Introduction: Defining Small in a World That Celebrates Big
In the AI industry, small is a relative term. Understanding what actually makes a language model small, and what that means for its capabilities and appropriate use cases, is the foundation for everything else in this series.

The Parameter Question
SLMs typically range from a few hundred million to around seven billion parameters. Large Language Models, by contrast, operate from tens of billions to hundreds of billions of parameters.
But parameter count alone is a blunt instrument. What matters more is the architecture, the training data quality, the fine-tuning approach, and the specific tasks the model is designed to handle. A well-designed three-billion parameter model fine-tuned on domain-specific data can outperform a generic hundred-billion parameter model on the tasks it was built for.
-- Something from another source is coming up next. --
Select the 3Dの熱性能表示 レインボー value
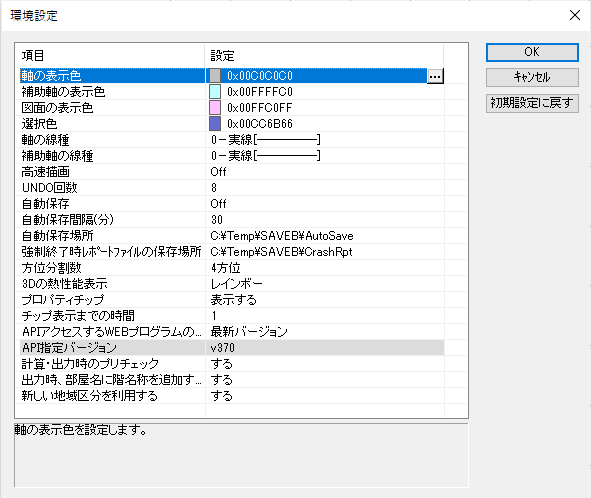The image size is (591, 498). (325, 283)
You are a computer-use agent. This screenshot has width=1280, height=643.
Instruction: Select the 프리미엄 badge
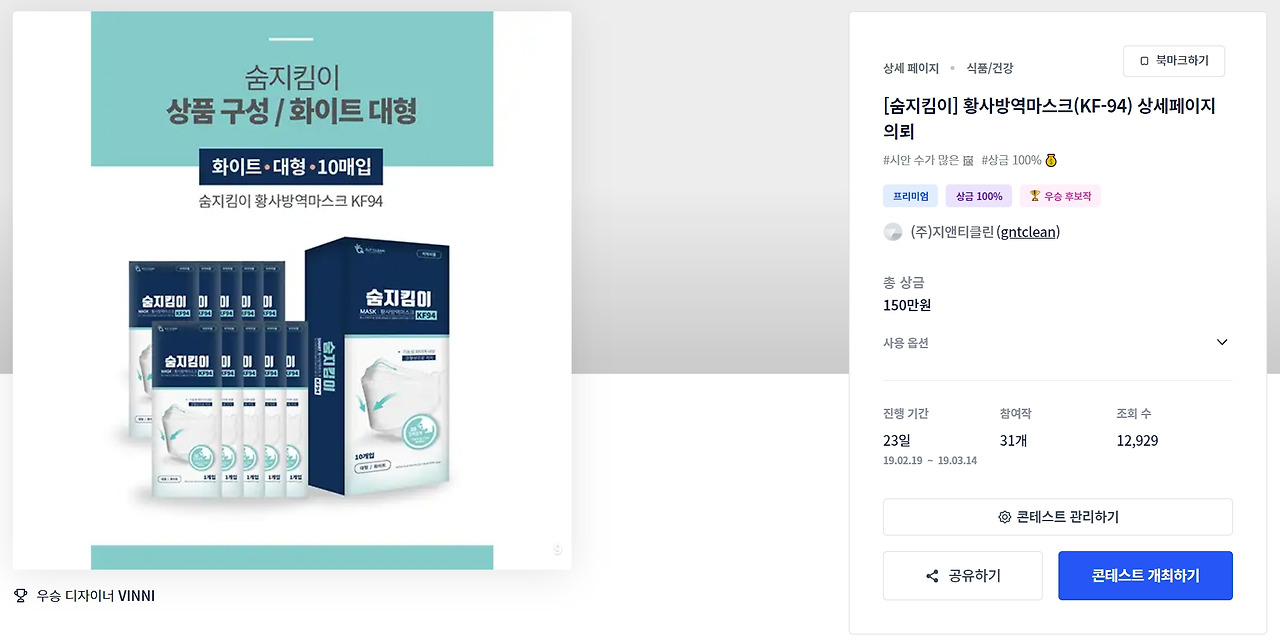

Capabilities: What SLMs Do Well
SLMs handle a narrower range of tasks than their larger counterparts, but they handle their specialised tasks with impressive reliability. The capabilities where SLMs consistently perform well include document summarisation, text classification, code completion, sentiment analysis, and on-device conversational assistance.
Key Differences from LLMs
Efficiency is the most significant difference: SLMs run with lower latency and can operate on edge devices, embedded systems, and mobile hardware. Cost is substantially lower for both training and inference. The energy footprint is dramatically smaller. Privacy is perhaps the most strategically important difference, as SLMs can run locally without requiring cloud connectivity.
The Trade School Analogy
The analogy that captures the SLM-LLM distinction most intuitively is the difference between a general-purpose university and a specialised trade school. Both have genuine value. Many businesses do not need the university. They need the trade school.
Conclusion
Choosing an SLM over an LLM for the right use case is not settling for less. It is making a deliberate strategic choice for speed, cost, privacy, and fit-for-purpose performance.